Há oportunidades até mesmo nos dois principais gargalos que afetam o setor, os custos de energia e matéria-prima. O Brasil tem um dos maiores potenciais do mundo de fontes energéticas renováveis, como cana-de-açúcar, eólica e solar. Com investimento em tecnologia nessas áreas, os custos podem cair – beneficiando todo o setor produtivo nacional. E as grandes reservas de petróleo e gás, principalmente do pré-sal, também podem resultar em menores custos de insumos, como a nafta petroquímica. “Nós temos oportunidade de ter uma energia limpa e com custo competitivo, e o pré-sal que vai dar acesso à matéria-prima petroquímica”, diz Daniela Manique, presidente da Solvay para a América Latina.
Melhorar o ambiente de negócios para a indústria química é fundamental para que o setor possa capturar os investimentos globais gerados pela adoção da Indústria 4.0, com base em novas tecnologias digitais, como robótica avançada, nanotecnologia, Internet das Coisas (IoT) e inteligência artificial. Países desenvolvidos e em desenvolvimento estão criando condições para suas indústrias aproveitarem essa oportunidade de crescimento. Um exemplo desse movimento é a França, onde a participação da indústria no PIB caiu de 16% para 10% nos últimos 20 anos. Para reverter essa queda, o governo lançou o programa “Nova França Industrial”, focando a concessão de benefícios fiscais, em caráter excepcional, para o desenvolvimento e difusão de novas tecnologias. Outro programa francês é o “Indústria do Futuro”, voltado à implementação de tecnologias digitais.

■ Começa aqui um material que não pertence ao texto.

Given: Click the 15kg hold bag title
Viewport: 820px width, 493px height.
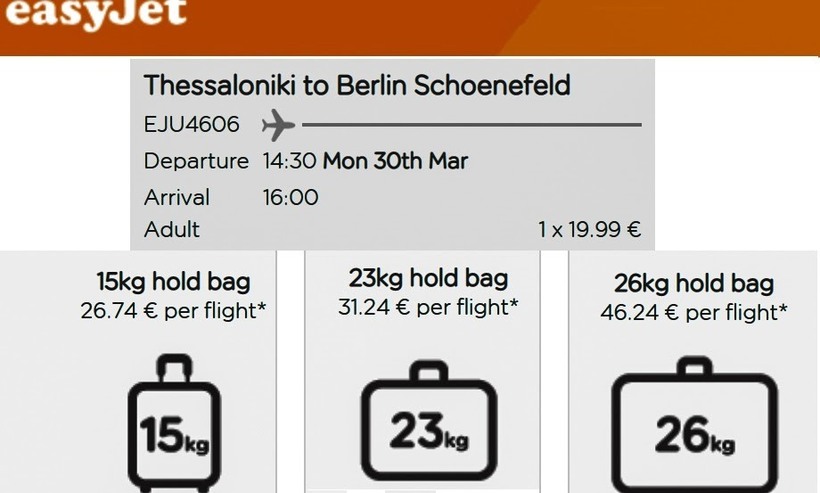Looking at the screenshot, I should coord(173,281).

“A indústria química no mundo já investe na digitalização e na Indústria 4.0”, diz Daniela, da Solvay. “Precisamos de um ambiente confiável e fértil para que a gente possa fazer esses investimentos”, afirma Bonifacio, da Huntsman. O Brasil precisa acompanhar esse ritmo para assegurar a volta da competividade e dos investimentos.